Os dois partidos têm milícias próprias, que ontem no entanto não revistavam os visitantes, em razão da motivação religiosa das visitas, que são sempre numerosas durante essas festividades.

Líderes mortos
Entre os mortos de Arbil estão o governador do Curdistão, Akram Mintik, o vice-governador, Mehdi Khoshnau, o vice-primeiro-ministro, Sami Abdul Rahman, o ministro da Agricultura e outros responsáveis de primeiro e segundo escalões partidários.
A morte em grande número de dirigentes não deverá deixar os curdos acéfalos ou em crise de liderança, disse à Associated Press o cientista político Patrick Clawson, vice-diretor do Instituto de Política do Oriente Médio, baseado em Washington. "Eles têm quadros para manter um governo autônomo", disse Clawson.
Por sua vez, Jonathan Schanzer, especialista em terrorismo naquele instituto, afirmou que os atentados de ontem têm o perfil do grupo Ansar al Islam, mas podem ter sido praticado por árabes de outros países ou por árabes das regiões centrais do Iraque.
A seu ver, os autores do atentado procuram afastar os curdos dos árabes, que dentro do Iraque são seus vizinhos imediatos ao sul, e reforçar a idéia de que os curdos têm planos separatistas, o que dificultaria qualquer composição interna entre as etnias e grupos religiosos no país.
Na sede do KDP restos de cadáveres e manchas de sangue nas paredes semidestruídas davam, segundo a Associated Press, uma dimensão clara dos efeitos dos explosivos. Uma cabeça decapitada no chão de cerâmica era, segundo a polícia, a do terrorista suicida.
O comando das forças de ocupação americana no Iraque disse em Bagdá que o número de mortos era de 56. Mas o médico que chefia o Instituto de Medicina Legal de Arbil disse ter recebido 57 cadáveres.
Nos hospitais da cidade deram entrada pelo menos 235 feridos. Um ministro curdo não identificado pelas agências internacionais disse que os mortos seriam 80 na sede do KDP e 60 na sede da KUP -estimativa que não foi confirmada.

Estado de emergência
Os militares americanos decretaram estado de emergência no Curdistão iraquiano. A região, do tamanho aproximado da Suíça, tem administração autônoma desde 1992, quando resolução da ONU a definiu como zona de exclusão aérea e militar ao governo central do Iraque, então chefiado por Saddam Hussein.

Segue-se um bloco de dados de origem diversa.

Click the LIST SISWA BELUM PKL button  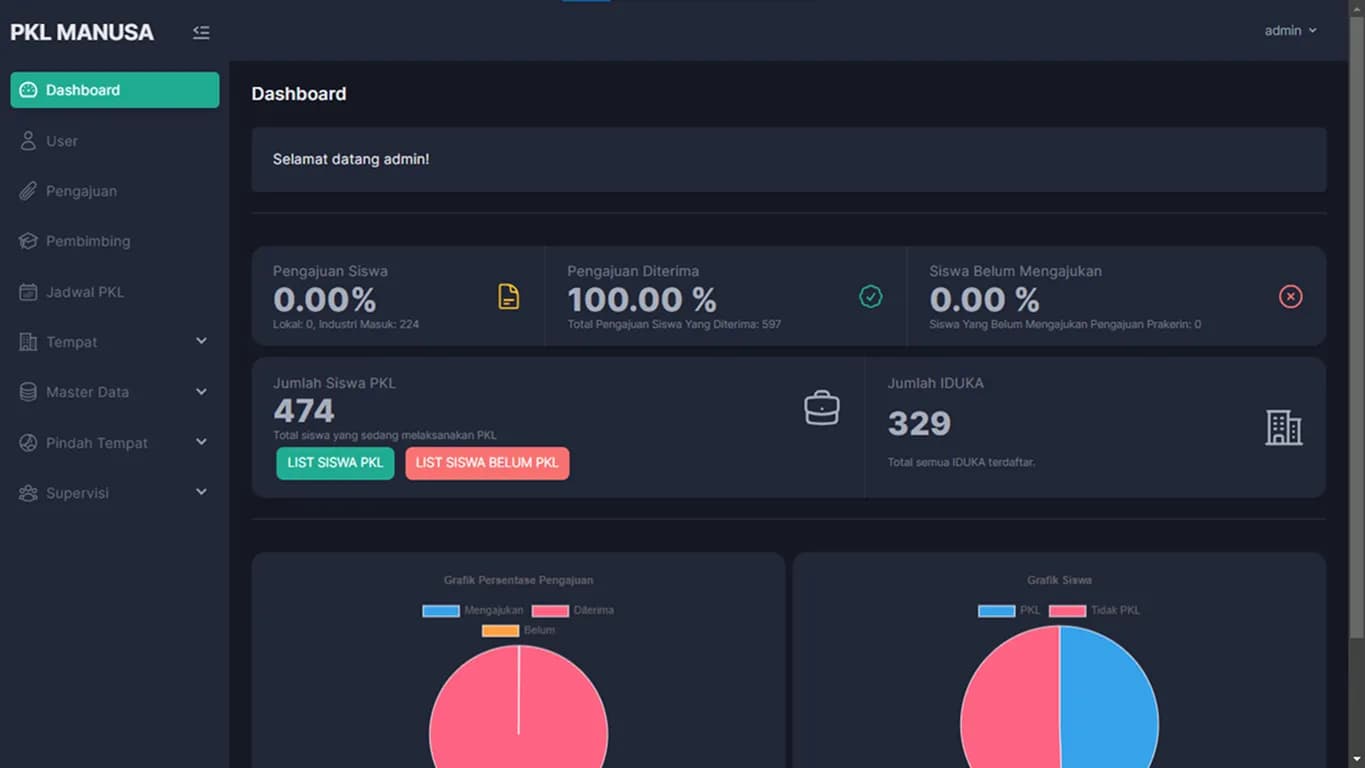(487, 463)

Nos anos 80 uma parte dos curdos, ala ligada ao KDP, aliou-se ao Irã na guerra contra o Iraque. A KUP foi mais cautelosa e procurou se colocar como interlocutora regional de Saddam.
O genocídio com armas químicas, praticado por Saddam contra populações civis curdas, foi noticiado no Iraque como uma operação "contra inimigos".
Em visita a Bagdá, o subsecretário da Defesa dos EUA, Paul Wolfowitz, criticou duramente os autores do atentado de Arbil.
O fato de escolherem um feriado islâmico para atingir suas vítimas demonstra, segundo Wolfowitz, que os terroristas "não atuam em nome do islã, mas sim em nome de sua visão fanática e irresponsável do mundo". Mesmo assim, acrescentou, "eles estão perdendo, porque somos nós que estamos ganhando".
Ainda ontem oficiais dos serviços de inteligência disseram que persistem em Bagdá 14 células de partidários de Saddam, com 250 a 300 terroristas que estariam dispostos a tudo para desestabilizar a ocupação norte-americana.